** Direction **
Count the lines in the records below that contain the word "field". Reply with the number alone.

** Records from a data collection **
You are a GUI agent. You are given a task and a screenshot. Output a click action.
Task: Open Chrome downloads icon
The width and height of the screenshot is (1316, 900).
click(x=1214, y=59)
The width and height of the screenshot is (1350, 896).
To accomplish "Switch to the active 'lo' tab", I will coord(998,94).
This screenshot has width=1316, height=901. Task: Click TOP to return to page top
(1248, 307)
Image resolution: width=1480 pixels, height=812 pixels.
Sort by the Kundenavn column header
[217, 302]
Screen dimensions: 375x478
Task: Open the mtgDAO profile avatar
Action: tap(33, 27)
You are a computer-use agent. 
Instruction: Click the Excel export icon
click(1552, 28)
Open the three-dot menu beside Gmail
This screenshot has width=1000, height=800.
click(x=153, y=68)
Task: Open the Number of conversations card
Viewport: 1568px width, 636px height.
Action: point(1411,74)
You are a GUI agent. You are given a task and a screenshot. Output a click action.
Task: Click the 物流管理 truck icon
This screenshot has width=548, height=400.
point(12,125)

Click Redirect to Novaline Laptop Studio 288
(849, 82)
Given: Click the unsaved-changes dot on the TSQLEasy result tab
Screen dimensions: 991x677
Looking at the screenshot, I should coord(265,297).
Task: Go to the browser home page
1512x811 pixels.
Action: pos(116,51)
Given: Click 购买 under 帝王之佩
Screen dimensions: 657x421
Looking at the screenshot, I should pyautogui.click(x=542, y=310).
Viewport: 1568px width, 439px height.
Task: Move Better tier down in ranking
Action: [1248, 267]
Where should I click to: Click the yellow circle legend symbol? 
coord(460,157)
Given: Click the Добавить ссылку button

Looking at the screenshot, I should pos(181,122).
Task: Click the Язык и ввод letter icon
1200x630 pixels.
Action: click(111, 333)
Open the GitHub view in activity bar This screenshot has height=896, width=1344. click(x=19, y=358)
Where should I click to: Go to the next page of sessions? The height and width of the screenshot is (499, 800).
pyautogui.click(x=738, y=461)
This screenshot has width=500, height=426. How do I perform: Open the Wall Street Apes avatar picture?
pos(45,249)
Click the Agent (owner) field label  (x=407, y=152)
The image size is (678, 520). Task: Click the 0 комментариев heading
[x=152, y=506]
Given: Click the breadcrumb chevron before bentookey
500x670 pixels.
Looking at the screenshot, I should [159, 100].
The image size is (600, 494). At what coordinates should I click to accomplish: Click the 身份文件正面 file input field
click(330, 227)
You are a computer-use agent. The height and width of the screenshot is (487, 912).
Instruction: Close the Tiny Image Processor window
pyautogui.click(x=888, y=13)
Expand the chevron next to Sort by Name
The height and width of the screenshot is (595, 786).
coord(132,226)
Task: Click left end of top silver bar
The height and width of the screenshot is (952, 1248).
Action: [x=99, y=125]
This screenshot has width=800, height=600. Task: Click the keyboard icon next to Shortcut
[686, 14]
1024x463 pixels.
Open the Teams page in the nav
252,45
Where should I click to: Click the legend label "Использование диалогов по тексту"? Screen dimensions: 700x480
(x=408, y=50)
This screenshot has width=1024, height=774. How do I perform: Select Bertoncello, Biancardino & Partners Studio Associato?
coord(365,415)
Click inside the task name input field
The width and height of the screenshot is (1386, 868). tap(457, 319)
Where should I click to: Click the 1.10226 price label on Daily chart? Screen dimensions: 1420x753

** Response **
3